A brief discussion of how INPROF features might generalize to other diseases or independent cohorts would further strengthen the manuscript and emphasize the broader applicability of the tool.

This study addresses whether inter-protein relationship features derived from multiple sequence alignment can provide a more informative representation than gene expression features for disease severity classification and introduces INPROF as a practical computational tool integrating protein sequence, structural, and functional annotations. The topic is relevant, and the approach is original in its focus on relationship-aware protein features, addressing a gap between transcriptomic analyses and protein-level modeling. Compared with existing methods, INPROF offers a distinct and useful framework, further strengthened by the availability of a web server and open-source implementation. The methodology is sound and supported by sufficient data, and the conclusions are consistent with the presented results. Minor clarifications regarding how variability in the number of differentially expressed genes across patients is handled, as well as a brief discussion of generalizability to other diseases or cohorts, would further strengthen the manuscript. The references, tables, and figures are appropriate. Overall, this is a valuable tool paper that requires only minor revision.

Author Response

Please see the attachment

Author Response File: Author Response.pdf

Reviewer 3 Report

Comments and Suggestions for Authors

Your work reports a newly developed webserver for MSI seemingly based on basic statistical properties of amino acid chains, if improved in some claimed and tested areas
the work well deserve publication.

line 72
How exactly is this RNA seq analysis applied in this study ?
Such analysis usually capture functional snapshot of how cells respond to biological perturbations.
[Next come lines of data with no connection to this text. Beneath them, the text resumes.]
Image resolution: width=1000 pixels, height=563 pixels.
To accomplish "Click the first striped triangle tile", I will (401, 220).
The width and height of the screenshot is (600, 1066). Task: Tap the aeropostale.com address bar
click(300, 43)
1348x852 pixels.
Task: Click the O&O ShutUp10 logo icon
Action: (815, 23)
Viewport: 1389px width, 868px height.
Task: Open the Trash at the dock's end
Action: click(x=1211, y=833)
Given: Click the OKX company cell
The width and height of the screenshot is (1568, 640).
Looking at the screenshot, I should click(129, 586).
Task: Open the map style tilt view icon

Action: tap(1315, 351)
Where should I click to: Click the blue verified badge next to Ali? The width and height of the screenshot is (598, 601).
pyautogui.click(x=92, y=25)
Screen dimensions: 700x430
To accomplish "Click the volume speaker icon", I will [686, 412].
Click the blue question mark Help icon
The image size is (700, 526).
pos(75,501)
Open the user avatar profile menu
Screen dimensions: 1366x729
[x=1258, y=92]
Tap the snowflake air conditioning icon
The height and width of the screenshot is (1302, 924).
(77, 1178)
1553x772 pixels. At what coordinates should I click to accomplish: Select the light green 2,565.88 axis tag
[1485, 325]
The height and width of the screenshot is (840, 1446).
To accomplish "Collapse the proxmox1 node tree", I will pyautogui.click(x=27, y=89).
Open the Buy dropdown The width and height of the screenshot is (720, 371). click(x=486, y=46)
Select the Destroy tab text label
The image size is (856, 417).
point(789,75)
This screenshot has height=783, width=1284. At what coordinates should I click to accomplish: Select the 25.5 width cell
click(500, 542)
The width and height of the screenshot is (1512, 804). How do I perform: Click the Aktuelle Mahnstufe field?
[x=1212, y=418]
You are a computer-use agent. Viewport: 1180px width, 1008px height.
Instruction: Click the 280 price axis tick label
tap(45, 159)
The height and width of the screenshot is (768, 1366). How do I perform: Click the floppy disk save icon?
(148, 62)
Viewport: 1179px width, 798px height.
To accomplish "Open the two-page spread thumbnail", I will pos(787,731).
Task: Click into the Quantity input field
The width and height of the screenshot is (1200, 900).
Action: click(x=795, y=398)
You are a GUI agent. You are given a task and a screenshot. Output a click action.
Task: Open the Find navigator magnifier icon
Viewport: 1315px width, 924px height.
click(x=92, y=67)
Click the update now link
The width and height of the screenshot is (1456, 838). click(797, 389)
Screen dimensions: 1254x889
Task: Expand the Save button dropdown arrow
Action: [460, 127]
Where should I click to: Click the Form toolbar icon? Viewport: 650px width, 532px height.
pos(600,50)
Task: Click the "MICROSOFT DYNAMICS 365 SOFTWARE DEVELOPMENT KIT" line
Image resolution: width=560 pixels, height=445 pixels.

The one case study here is both inadequate
and not valid enough to draw such widely misleading claims. Authors should tone down the admiration of their webserver which has yet to prove its efficiency.

line 131
An obvious weakness of such properties are their lack of 3D relations vital to understanding PPIs, allosteric networks as well as catalytic sites. authors should
provide a table of all 46 features and comment on whether or not they are base don thes basic statistical properties only.

line 142
This is just an example of how this webserver is capable of reporting some less noisy 3D related interpretation of protein seq data authors should give more
specifics of these claimed structural annotations and whether or not they seem to appear in their sensitive feature set in further downstream analysis.

Figure 3 line 317
while UMAP can reflect biologically meaningful disease progression and immune trajectories , t-SNE often tends to break trajectories into artificially
separated clusters specially when reproducibility and integration is vital. How are authors confident that they are captring real dat and not noise?

Figure 3 line 342
Parameter sensitivity is one of the worst most commonly encountered disadvantages of tSNE, yet authors use it as a evaluation metric. How authors can explain it.
At least authors need to do other dimensionality reduction techniques like UMAP for comparison. Since if UMAP fails to capture something most likely the observed
trend is just and over separation not real neighboring cluster

Comments for author File: Comments.pdf

Author Response

Please see the attachment

Author Response File: Author Response.pdf

Round 2

Reviewer 1 Report

Comments and Suggestions for Authors

I acknowledge the authors’ effort in carefully addressing all of my previous comments and suggestions, both in the manuscript and in the web server.

Overall, the revisions have substantially improved the clarity and quality of the work. In my opinion, the manuscript is now in good shape, and the current version is suitable for publication in its present form.